## WORK TASK
If a line below contains the string "Given", copy it out.
BEGIN
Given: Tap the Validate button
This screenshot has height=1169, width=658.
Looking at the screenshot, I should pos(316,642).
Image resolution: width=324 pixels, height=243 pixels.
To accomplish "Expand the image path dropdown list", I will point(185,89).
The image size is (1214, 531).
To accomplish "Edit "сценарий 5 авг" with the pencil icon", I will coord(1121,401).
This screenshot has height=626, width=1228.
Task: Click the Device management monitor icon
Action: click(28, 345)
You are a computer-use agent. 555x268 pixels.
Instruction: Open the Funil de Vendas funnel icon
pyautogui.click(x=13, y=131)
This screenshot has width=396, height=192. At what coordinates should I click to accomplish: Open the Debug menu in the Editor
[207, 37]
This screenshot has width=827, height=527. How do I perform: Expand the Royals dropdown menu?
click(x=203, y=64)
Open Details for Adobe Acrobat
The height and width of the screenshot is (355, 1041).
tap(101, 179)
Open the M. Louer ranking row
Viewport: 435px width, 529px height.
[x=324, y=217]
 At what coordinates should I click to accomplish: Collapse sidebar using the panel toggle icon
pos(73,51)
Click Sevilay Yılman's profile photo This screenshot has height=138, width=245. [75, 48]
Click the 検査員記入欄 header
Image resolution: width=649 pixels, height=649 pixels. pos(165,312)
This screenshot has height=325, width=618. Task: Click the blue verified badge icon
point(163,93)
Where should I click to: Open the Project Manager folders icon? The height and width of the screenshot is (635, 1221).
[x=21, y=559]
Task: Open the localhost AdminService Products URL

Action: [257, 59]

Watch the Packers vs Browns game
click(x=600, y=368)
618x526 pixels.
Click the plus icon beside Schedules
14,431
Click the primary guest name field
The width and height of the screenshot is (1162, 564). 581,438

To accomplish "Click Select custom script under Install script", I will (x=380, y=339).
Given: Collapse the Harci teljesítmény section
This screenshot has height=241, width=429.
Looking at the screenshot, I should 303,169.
END
## EXPECTED ANSWER
Given: Tap the Validate button
Given: Collapse the Harci teljesítmény section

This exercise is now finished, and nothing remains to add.